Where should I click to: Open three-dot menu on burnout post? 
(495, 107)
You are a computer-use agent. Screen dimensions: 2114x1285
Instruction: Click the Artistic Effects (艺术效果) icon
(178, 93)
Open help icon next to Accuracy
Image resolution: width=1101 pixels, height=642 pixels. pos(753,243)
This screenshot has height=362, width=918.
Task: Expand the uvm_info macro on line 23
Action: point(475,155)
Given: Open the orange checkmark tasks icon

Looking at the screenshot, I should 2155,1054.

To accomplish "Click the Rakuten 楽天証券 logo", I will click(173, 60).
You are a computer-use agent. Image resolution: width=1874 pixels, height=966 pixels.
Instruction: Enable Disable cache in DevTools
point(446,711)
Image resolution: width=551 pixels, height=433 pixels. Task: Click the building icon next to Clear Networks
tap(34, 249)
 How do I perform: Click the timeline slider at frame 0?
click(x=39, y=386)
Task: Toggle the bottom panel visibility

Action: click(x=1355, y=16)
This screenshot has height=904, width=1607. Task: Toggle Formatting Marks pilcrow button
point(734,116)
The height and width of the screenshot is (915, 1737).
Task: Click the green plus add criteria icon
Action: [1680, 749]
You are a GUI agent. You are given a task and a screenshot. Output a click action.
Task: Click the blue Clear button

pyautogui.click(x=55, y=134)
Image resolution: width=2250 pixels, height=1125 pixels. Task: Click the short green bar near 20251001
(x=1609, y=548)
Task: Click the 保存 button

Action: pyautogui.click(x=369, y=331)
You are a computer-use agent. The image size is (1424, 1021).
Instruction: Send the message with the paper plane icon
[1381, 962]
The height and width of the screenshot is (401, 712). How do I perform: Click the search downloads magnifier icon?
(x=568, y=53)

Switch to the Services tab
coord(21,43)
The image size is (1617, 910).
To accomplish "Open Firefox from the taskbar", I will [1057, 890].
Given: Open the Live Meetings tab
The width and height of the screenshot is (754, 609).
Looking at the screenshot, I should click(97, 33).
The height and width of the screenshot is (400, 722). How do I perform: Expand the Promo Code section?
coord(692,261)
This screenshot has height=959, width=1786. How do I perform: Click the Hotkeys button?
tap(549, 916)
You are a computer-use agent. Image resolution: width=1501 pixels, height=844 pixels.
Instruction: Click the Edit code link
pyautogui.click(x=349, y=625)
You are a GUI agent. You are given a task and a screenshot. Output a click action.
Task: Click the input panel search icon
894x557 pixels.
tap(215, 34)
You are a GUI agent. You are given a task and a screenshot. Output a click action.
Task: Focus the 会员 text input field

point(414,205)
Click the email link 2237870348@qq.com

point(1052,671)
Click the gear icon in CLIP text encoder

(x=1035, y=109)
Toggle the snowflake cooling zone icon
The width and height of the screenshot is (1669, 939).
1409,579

— ACTIVITY —
Write the lines out exactly, from the one with "You are a computer-use agent. Image resolution: width=1501" down to the last line of the listing, and leave out all others.

— EXERCISE RESPONSE —
You are a computer-use agent. Image resolution: width=1501 pixels, height=844 pixels.
Instruction: Click the Edit code link
pyautogui.click(x=349, y=625)
You are a GUI agent. You are given a task and a screenshot. Output a click action.
Task: Click the input panel search icon
894x557 pixels.
tap(215, 34)
You are a GUI agent. You are given a task and a screenshot. Output a click action.
Task: Focus the 会员 text input field

point(414,205)
Click the email link 2237870348@qq.com

point(1052,671)
Click the gear icon in CLIP text encoder

(x=1035, y=109)
Toggle the snowflake cooling zone icon
The width and height of the screenshot is (1669, 939).
1409,579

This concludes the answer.